=== WHAT YOU SHOULD DO ===
Copy the data below word for word, starting at the line containing "You are a GUI" and ending at the line containing "Task: Click on", with both of those lines included.

===== DATA TO EXAMINE

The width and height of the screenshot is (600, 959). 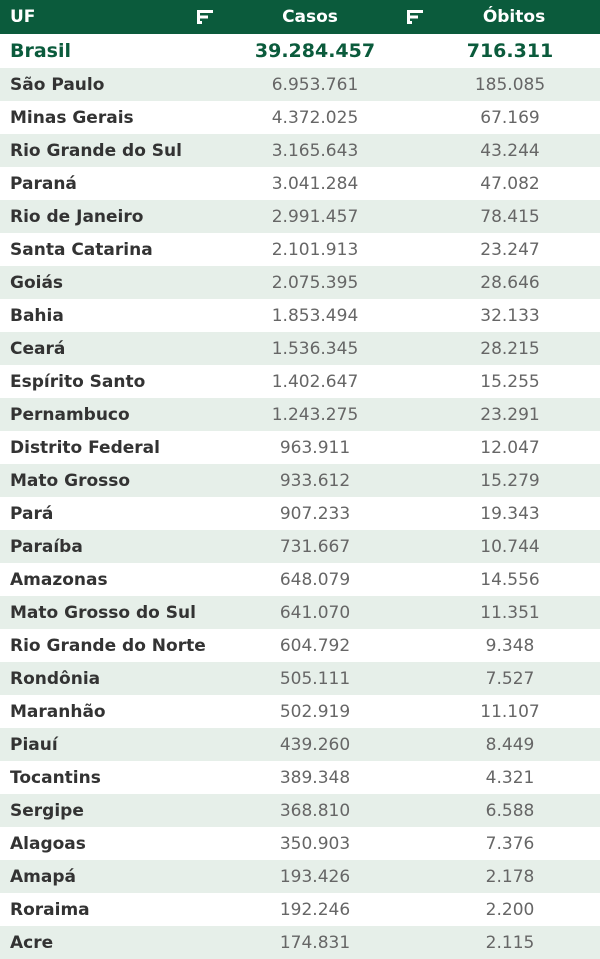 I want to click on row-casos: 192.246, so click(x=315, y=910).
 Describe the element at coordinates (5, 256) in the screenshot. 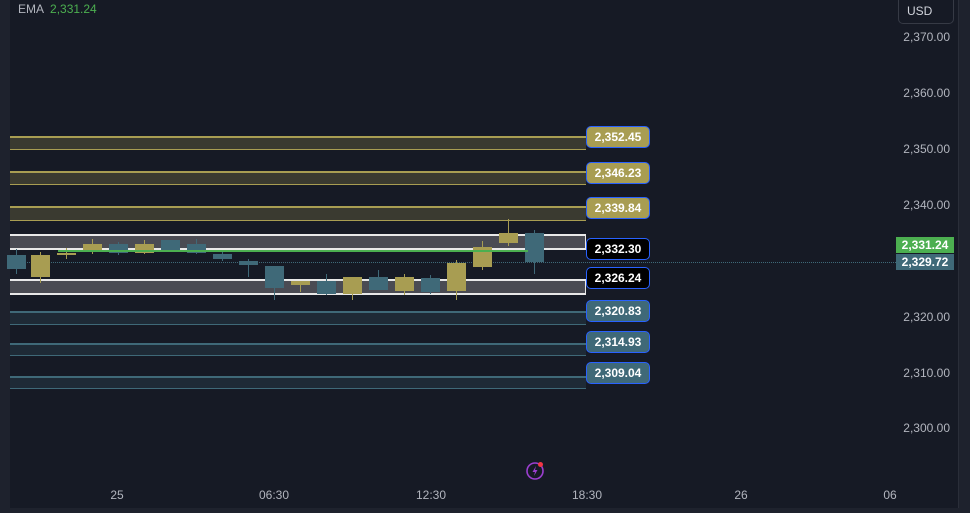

==========
===== DATA TO EXAMINE

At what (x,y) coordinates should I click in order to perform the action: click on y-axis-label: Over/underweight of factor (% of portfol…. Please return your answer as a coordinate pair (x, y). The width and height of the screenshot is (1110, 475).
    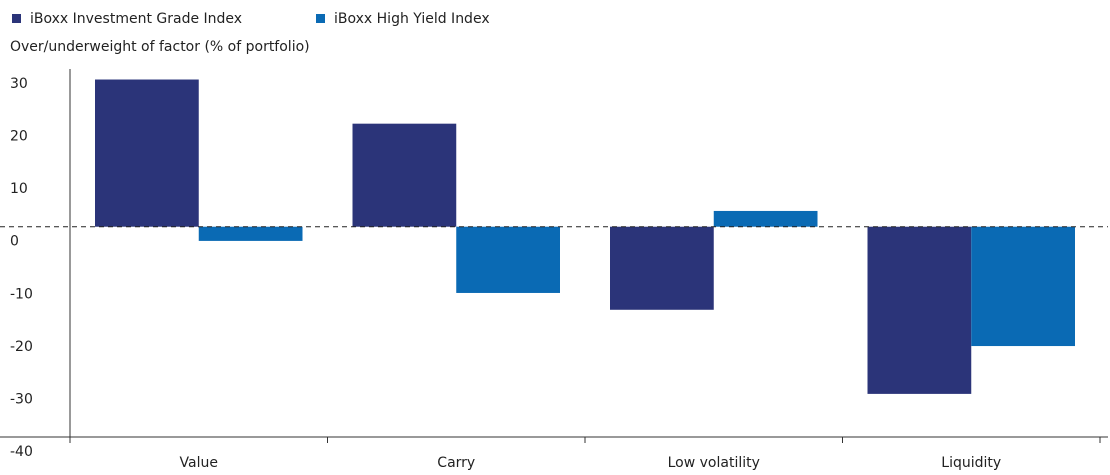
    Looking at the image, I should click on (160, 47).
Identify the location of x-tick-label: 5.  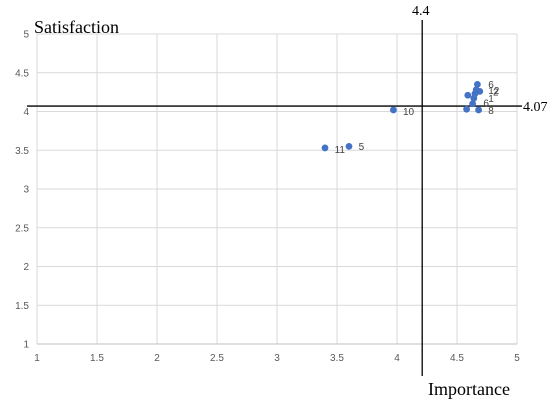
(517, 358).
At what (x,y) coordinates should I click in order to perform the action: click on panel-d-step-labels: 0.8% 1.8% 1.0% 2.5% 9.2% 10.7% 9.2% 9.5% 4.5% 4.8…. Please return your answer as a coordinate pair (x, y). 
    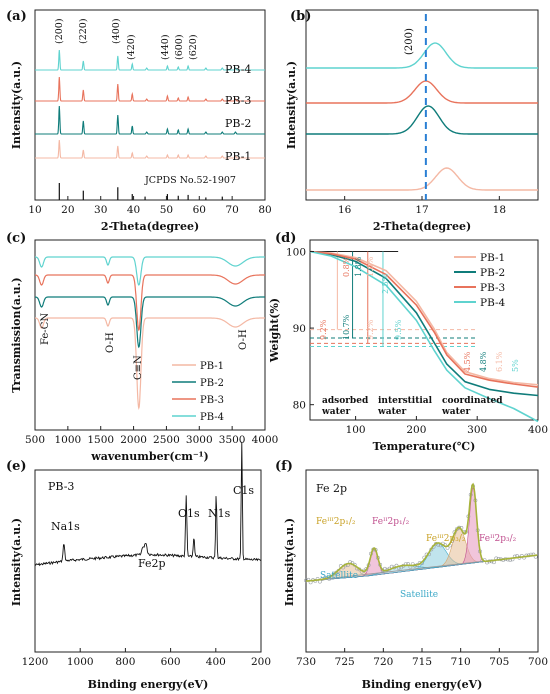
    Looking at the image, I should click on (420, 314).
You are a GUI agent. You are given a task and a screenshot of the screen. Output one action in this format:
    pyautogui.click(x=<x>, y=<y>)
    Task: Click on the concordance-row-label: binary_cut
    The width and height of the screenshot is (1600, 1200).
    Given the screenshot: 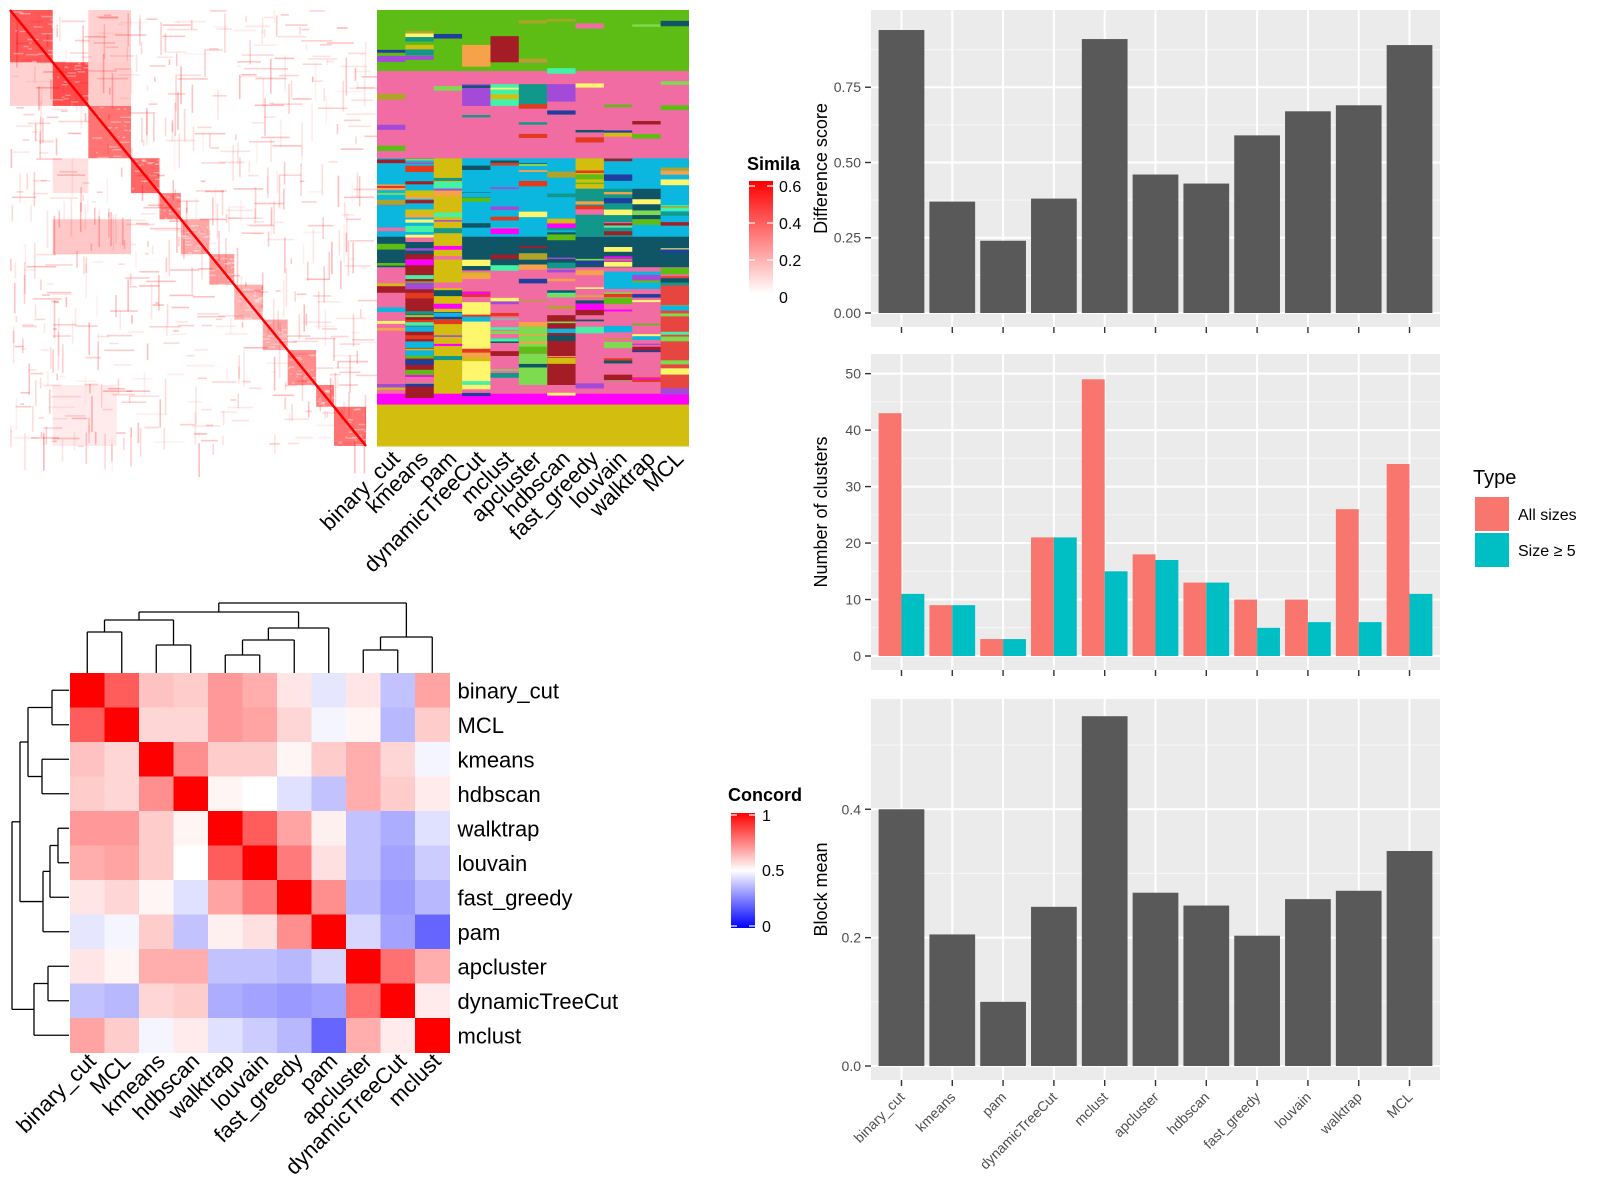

==========
===== DATA TO EXAMINE

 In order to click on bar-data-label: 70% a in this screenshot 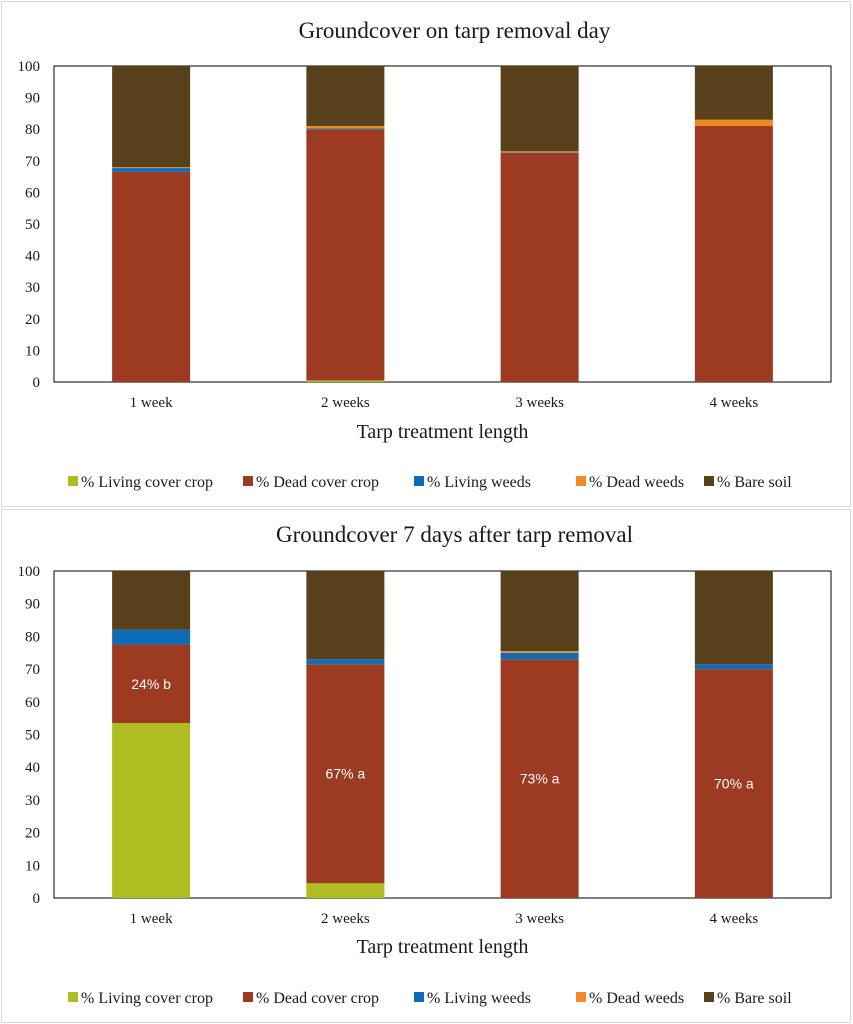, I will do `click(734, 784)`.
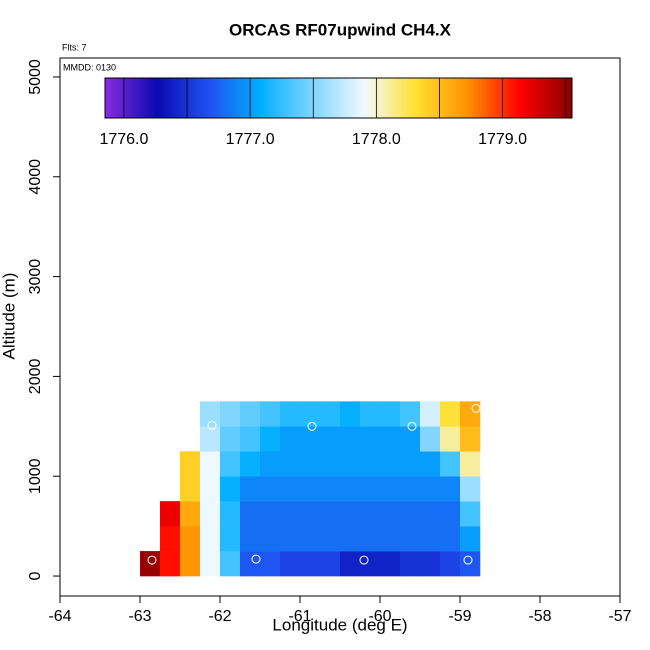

==========

=== RESPONSE AREA ===
You are a GUI agent. You are given a task and a screenshot of the screen. Output one action in this format:
    pyautogui.click(x=<x>, y=<y>)
    Task: Click on the concordance-row-label: binary_cut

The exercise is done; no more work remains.